• Records shown
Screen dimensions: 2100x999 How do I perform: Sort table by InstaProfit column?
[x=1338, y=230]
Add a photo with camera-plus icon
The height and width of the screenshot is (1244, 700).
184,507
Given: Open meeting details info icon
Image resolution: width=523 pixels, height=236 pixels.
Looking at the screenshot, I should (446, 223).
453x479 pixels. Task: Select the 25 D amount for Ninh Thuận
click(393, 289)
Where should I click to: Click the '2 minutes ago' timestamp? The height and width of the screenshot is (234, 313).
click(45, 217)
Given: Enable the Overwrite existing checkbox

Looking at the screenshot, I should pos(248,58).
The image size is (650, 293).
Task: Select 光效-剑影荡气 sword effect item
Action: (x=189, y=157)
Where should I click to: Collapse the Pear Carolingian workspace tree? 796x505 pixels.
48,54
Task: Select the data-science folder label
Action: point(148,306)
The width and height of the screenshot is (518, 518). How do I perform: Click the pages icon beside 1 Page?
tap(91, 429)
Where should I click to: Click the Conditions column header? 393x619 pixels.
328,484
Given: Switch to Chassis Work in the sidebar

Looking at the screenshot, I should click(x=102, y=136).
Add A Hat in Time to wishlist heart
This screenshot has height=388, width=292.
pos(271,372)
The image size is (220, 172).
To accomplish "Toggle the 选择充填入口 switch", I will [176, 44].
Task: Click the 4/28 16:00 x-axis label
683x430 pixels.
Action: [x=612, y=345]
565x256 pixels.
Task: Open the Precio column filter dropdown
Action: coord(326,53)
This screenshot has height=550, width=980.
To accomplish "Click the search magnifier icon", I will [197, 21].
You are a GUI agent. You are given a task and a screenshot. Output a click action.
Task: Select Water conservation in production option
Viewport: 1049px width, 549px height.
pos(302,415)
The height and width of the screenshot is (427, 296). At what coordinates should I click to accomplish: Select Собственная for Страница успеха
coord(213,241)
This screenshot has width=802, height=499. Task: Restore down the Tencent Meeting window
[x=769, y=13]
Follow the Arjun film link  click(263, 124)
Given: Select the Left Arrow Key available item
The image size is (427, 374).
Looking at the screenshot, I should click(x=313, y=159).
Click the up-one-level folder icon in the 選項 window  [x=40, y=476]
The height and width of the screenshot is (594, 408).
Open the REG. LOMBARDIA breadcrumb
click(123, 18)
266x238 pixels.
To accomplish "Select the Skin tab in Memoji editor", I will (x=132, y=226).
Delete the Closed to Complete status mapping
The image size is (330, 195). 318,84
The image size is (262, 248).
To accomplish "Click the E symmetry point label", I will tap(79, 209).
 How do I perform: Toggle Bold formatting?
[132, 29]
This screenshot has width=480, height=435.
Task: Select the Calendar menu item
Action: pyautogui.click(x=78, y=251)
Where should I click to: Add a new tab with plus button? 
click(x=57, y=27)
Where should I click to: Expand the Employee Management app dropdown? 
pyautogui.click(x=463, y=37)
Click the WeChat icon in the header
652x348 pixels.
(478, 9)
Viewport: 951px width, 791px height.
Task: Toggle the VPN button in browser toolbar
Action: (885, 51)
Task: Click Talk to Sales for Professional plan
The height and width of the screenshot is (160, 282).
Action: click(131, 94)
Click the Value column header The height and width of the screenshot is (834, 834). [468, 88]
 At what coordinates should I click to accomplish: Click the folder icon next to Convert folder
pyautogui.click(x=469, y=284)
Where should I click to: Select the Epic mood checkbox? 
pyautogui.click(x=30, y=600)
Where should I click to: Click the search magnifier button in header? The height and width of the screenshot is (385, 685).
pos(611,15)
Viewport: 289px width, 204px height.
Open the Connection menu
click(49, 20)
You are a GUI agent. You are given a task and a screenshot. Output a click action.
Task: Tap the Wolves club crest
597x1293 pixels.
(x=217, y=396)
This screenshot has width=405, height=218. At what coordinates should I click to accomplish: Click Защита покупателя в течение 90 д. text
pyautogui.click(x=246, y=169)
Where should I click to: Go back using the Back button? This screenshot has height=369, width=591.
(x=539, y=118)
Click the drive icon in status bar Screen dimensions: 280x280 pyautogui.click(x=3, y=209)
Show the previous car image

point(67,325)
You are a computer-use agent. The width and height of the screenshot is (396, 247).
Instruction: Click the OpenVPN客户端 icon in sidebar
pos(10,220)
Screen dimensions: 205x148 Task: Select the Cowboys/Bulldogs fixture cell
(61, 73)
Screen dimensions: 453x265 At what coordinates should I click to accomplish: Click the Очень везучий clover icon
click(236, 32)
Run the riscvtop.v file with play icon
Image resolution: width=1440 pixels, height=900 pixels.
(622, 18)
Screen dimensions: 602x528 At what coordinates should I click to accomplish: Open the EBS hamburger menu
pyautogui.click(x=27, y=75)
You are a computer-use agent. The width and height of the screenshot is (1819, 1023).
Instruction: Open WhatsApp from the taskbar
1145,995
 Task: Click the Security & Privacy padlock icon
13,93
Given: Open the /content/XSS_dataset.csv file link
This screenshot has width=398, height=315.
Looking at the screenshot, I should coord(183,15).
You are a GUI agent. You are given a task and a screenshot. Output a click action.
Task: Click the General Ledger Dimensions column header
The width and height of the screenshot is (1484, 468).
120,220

• Task instructions
Lay out every line of the records above as a two-column Markdown table, with the row number under Row and the line's text under Record line, leaving out blank lines.

• Result
| Row | Record line |
|---|---|
| 1 | Screen dimensions: 2100x999 How do I perform: Sort table by InstaProfit column? |
| 2 | [x=1338, y=230] |
| 3 | Add a photo with camera-plus icon |
| 4 | The height and width of the screenshot is (1244, 700). |
| 5 | 184,507 |
| 6 | Given: Open meeting details info icon |
| 7 | Image resolution: width=523 pixels, height=236 pixels. |
| 8 | Looking at the screenshot, I should (446, 223). |
| 9 | 453x479 pixels. Task: Select the 25 D amount for Ninh Thuận |
| 10 | click(393, 289) |
| 11 | Where should I click to: Click the '2 minutes ago' timestamp? The height and width of the screenshot is (234, 313). |
| 12 | click(45, 217) |
| 13 | Given: Enable the Overwrite existing checkbox |
| 14 | Looking at the screenshot, I should pos(248,58). |
| 15 | The image size is (650, 293). |
| 16 | Task: Select 光效-剑影荡气 sword effect item |
| 17 | Action: (x=189, y=157) |
| 18 | Where should I click to: Collapse the Pear Carolingian workspace tree? 796x505 pixels. |
| 19 | 48,54 |
| 20 | Task: Select the data-science folder label |
| 21 | Action: point(148,306) |
| 22 | The width and height of the screenshot is (518, 518). How do I perform: Click the pages icon beside 1 Page? |
| 23 | tap(91, 429) |
| 24 | Where should I click to: Click the Conditions column header? 393x619 pixels. |
| 25 | 328,484 |
| 26 | Given: Switch to Chassis Work in the sidebar |
| 27 | Looking at the screenshot, I should click(x=102, y=136). |
| 28 | Add A Hat in Time to wishlist heart |
| 29 | This screenshot has height=388, width=292. |
| 30 | pos(271,372) |
| 31 | The image size is (220, 172). |
| 32 | To accomplish "Toggle the 选择充填入口 switch", I will [176, 44]. |
| 33 | Task: Click the 4/28 16:00 x-axis label |
| 34 | 683x430 pixels. |
| 35 | Action: [x=612, y=345] |
| 36 | 565x256 pixels. |
| 37 | Task: Open the Precio column filter dropdown |
| 38 | Action: coord(326,53) |
| 39 | This screenshot has height=550, width=980. |
| 40 | To accomplish "Click the search magnifier icon", I will [197, 21]. |
| 41 | You are a GUI agent. You are given a task and a screenshot. Output a click action. |
| 42 | Task: Select Water conservation in production option |
| 43 | Viewport: 1049px width, 549px height. |
| 44 | pos(302,415) |
| 45 | The height and width of the screenshot is (427, 296). At what coordinates should I click to accomplish: Select Собственная for Страница успеха |
| 46 | coord(213,241) |
| 47 | This screenshot has width=802, height=499. Task: Restore down the Tencent Meeting window |
| 48 | [x=769, y=13] |
| 49 | Follow the Arjun film link  click(263, 124) |
| 50 | Given: Select the Left Arrow Key available item |
| 51 | The image size is (427, 374). |
| 52 | Looking at the screenshot, I should click(x=313, y=159). |
| 53 | Click the up-one-level folder icon in the 選項 window  [x=40, y=476] |
| 54 | The height and width of the screenshot is (594, 408). |
| 55 | Open the REG. LOMBARDIA breadcrumb |
| 56 | click(123, 18) |
| 57 | 266x238 pixels. |
| 58 | To accomplish "Select the Skin tab in Memoji editor", I will (x=132, y=226). |
| 59 | Delete the Closed to Complete status mapping |
| 60 | The image size is (330, 195). 318,84 |
| 61 | The image size is (262, 248). |
| 62 | To accomplish "Click the E symmetry point label", I will tap(79, 209). |
| 63 |  How do I perform: Toggle Bold formatting? |
| 64 | [132, 29] |
| 65 | This screenshot has width=480, height=435. |
| 66 | Task: Select the Calendar menu item |
| 67 | Action: pyautogui.click(x=78, y=251) |
| 68 | Where should I click to: Add a new tab with plus button?  |
| 69 | click(x=57, y=27) |
| 70 | Where should I click to: Expand the Employee Management app dropdown?  |
| 71 | pyautogui.click(x=463, y=37) |
| 72 | Click the WeChat icon in the header |
| 73 | 652x348 pixels. |
| 74 | (478, 9) |
| 75 | Viewport: 951px width, 791px height. |
| 76 | Task: Toggle the VPN button in browser toolbar |
| 77 | Action: (885, 51) |
| 78 | Task: Click Talk to Sales for Professional plan |
| 79 | The height and width of the screenshot is (160, 282). |
| 80 | Action: click(131, 94) |
| 81 | Click the Value column header The height and width of the screenshot is (834, 834). [468, 88] |
| 82 |  At what coordinates should I click to accomplish: Click the folder icon next to Convert folder |
| 83 | pyautogui.click(x=469, y=284) |
| 84 | Where should I click to: Select the Epic mood checkbox?  |
| 85 | pyautogui.click(x=30, y=600) |
| 86 | Where should I click to: Click the search magnifier button in header? The height and width of the screenshot is (385, 685). |
| 87 | pos(611,15) |
| 88 | Viewport: 289px width, 204px height. |
| 89 | Open the Connection menu |
| 90 | click(49, 20) |
| 91 | You are a GUI agent. You are given a task and a screenshot. Output a click action. |
| 92 | Task: Tap the Wolves club crest |
| 93 | 597x1293 pixels. |
| 94 | (x=217, y=396) |
| 95 | This screenshot has width=405, height=218. At what coordinates should I click to accomplish: Click Защита покупателя в течение 90 д. text |
| 96 | pyautogui.click(x=246, y=169) |
| 97 | Where should I click to: Go back using the Back button? This screenshot has height=369, width=591. |
| 98 | (x=539, y=118) |
| 99 | Click the drive icon in status bar Screen dimensions: 280x280 pyautogui.click(x=3, y=209) |
| 100 | Show the previous car image |
| 101 | point(67,325) |
| 102 | You are a computer-use agent. The width and height of the screenshot is (396, 247). |
| 103 | Instruction: Click the OpenVPN客户端 icon in sidebar |
| 104 | pos(10,220) |
| 105 | Screen dimensions: 205x148 Task: Select the Cowboys/Bulldogs fixture cell |
| 106 | (61, 73) |
| 107 | Screen dimensions: 453x265 At what coordinates should I click to accomplish: Click the Очень везучий clover icon |
| 108 | click(236, 32) |
| 109 | Run the riscvtop.v file with play icon |
| 110 | Image resolution: width=1440 pixels, height=900 pixels. |
| 111 | (622, 18) |
| 112 | Screen dimensions: 602x528 At what coordinates should I click to accomplish: Open the EBS hamburger menu |
| 113 | pyautogui.click(x=27, y=75) |
| 114 | You are a computer-use agent. The width and height of the screenshot is (1819, 1023). |
| 115 | Instruction: Open WhatsApp from the taskbar |
| 116 | 1145,995 |
| 117 |  Task: Click the Security & Privacy padlock icon |
| 118 | 13,93 |
| 119 | Given: Open the /content/XSS_dataset.csv file link |
| 120 | This screenshot has width=398, height=315. |
| 121 | Looking at the screenshot, I should coord(183,15). |
| 122 | You are a GUI agent. You are given a task and a screenshot. Output a click action. |
| 123 | Task: Click the General Ledger Dimensions column header |
| 124 | The width and height of the screenshot is (1484, 468). |
| 125 | 120,220 |